◆ RECORDS SHOWN
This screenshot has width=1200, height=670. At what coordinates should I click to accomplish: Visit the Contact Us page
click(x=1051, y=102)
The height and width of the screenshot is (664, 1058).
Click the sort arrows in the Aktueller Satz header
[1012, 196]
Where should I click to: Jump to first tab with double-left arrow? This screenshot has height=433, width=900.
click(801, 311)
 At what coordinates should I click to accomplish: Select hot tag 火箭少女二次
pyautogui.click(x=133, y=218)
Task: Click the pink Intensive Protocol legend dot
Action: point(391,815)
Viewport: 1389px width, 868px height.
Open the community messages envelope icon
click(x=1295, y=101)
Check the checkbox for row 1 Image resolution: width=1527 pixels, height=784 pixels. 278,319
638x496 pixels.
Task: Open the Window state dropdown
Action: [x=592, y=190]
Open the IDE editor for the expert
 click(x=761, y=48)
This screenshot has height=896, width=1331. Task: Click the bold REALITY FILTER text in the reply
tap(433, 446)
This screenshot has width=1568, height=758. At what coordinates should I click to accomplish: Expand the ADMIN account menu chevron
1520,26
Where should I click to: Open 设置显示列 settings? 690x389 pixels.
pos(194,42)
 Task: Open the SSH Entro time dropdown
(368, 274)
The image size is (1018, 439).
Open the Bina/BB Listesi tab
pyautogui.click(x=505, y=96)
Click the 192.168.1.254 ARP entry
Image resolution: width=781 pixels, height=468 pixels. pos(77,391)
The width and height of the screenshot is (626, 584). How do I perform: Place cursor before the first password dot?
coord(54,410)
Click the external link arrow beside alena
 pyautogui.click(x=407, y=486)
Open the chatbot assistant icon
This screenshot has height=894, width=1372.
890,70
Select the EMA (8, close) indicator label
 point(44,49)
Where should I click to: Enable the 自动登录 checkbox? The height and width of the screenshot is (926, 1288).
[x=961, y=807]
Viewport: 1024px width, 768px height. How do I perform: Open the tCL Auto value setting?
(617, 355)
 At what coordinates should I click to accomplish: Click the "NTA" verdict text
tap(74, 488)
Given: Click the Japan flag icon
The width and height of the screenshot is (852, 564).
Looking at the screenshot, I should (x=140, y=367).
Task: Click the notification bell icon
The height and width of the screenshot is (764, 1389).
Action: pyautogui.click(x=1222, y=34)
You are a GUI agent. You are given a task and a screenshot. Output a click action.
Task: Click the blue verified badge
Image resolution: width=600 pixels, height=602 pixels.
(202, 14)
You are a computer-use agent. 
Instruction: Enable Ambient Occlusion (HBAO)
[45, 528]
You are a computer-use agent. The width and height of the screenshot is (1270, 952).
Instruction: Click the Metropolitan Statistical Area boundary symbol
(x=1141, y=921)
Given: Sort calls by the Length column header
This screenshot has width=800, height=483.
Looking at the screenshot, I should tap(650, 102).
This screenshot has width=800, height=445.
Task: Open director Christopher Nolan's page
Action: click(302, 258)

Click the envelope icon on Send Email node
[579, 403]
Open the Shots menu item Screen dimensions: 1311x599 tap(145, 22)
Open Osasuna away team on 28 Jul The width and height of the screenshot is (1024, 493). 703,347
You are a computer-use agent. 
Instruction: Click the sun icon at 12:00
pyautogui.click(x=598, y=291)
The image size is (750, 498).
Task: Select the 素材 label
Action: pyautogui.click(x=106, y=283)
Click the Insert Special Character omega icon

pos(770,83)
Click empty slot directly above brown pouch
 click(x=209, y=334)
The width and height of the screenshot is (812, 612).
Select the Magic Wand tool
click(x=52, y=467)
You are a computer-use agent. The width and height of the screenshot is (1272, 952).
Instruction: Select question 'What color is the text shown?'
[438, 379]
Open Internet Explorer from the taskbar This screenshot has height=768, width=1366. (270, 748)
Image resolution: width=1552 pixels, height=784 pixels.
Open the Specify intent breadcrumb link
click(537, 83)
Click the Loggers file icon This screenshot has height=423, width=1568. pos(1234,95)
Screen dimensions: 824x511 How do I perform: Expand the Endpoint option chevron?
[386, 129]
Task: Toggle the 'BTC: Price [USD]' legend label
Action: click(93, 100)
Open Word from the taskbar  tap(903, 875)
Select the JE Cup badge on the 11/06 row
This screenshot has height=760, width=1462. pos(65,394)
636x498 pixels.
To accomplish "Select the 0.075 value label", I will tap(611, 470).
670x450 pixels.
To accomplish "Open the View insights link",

◆ EXERCISE DESCRIPTION
Output the lines of the data verbatim, from the line containing "Task: Click the notification bell icon" through the line containing "(x=1141, y=921)", including both of those lines.

◆ EXPECTED ANSWER
Task: Click the notification bell icon
The height and width of the screenshot is (764, 1389).
Action: pyautogui.click(x=1222, y=34)
You are a GUI agent. You are given a task and a screenshot. Output a click action.
Task: Click the blue verified badge
Image resolution: width=600 pixels, height=602 pixels.
(202, 14)
You are a computer-use agent. 
Instruction: Enable Ambient Occlusion (HBAO)
[45, 528]
You are a computer-use agent. The width and height of the screenshot is (1270, 952).
Instruction: Click the Metropolitan Statistical Area boundary symbol
(x=1141, y=921)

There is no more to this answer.